*Activity*.
Print all the records exactly, please.

[Stored records]

=-=-=

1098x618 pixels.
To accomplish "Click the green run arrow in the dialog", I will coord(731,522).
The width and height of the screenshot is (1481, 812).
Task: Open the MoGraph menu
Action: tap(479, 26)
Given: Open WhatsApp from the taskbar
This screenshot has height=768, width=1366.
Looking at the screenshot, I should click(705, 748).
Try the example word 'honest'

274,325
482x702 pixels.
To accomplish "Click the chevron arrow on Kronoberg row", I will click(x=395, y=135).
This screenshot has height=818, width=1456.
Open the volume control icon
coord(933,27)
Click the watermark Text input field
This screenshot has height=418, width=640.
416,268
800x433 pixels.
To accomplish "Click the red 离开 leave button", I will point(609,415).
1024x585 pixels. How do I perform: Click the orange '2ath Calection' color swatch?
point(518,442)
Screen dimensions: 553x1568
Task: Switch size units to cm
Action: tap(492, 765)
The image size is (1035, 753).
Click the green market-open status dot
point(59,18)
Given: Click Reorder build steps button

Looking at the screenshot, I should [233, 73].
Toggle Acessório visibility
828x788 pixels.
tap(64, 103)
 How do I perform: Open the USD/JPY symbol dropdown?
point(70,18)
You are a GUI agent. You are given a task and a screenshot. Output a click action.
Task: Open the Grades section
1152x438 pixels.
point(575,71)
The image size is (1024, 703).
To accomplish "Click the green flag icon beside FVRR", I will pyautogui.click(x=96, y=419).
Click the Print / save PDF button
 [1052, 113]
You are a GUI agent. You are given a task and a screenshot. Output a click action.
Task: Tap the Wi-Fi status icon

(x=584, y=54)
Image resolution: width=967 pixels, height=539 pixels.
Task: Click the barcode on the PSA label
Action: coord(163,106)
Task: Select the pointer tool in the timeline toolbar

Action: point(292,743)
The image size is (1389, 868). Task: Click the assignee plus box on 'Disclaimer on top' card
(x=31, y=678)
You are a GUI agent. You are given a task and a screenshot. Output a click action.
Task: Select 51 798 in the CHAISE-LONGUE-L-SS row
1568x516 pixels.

=-=-=

*Answer below*.
1098x618 pixels.
To accomplish "Click the green run arrow in the dialog", I will coord(731,522).
The width and height of the screenshot is (1481, 812).
Task: Open the MoGraph menu
Action: tap(479, 26)
Given: Open WhatsApp from the taskbar
This screenshot has height=768, width=1366.
Looking at the screenshot, I should click(705, 748).
Try the example word 'honest'

274,325
482x702 pixels.
To accomplish "Click the chevron arrow on Kronoberg row", I will click(x=395, y=135).
This screenshot has height=818, width=1456.
Open the volume control icon
coord(933,27)
Click the watermark Text input field
This screenshot has height=418, width=640.
416,268
800x433 pixels.
To accomplish "Click the red 离开 leave button", I will point(609,415).
1024x585 pixels. How do I perform: Click the orange '2ath Calection' color swatch?
point(518,442)
Screen dimensions: 553x1568
Task: Switch size units to cm
Action: tap(492, 765)
The image size is (1035, 753).
Click the green market-open status dot
point(59,18)
Given: Click Reorder build steps button

Looking at the screenshot, I should [233, 73].
Toggle Acessório visibility
828x788 pixels.
tap(64, 103)
 How do I perform: Open the USD/JPY symbol dropdown?
point(70,18)
You are a GUI agent. You are given a task and a screenshot. Output a click action.
Task: Open the Grades section
1152x438 pixels.
point(575,71)
The image size is (1024, 703).
To accomplish "Click the green flag icon beside FVRR", I will pyautogui.click(x=96, y=419).
Click the Print / save PDF button
 [1052, 113]
You are a GUI agent. You are given a task and a screenshot. Output a click action.
Task: Tap the Wi-Fi status icon

(x=584, y=54)
Image resolution: width=967 pixels, height=539 pixels.
Task: Click the barcode on the PSA label
Action: coord(163,106)
Task: Select the pointer tool in the timeline toolbar

Action: point(292,743)
The image size is (1389, 868). Task: Click the assignee plus box on 'Disclaimer on top' card
(x=31, y=678)
You are a GUI agent. You are given a task and a screenshot. Output a click action.
Task: Select 51 798 in the CHAISE-LONGUE-L-SS row
1568x516 pixels.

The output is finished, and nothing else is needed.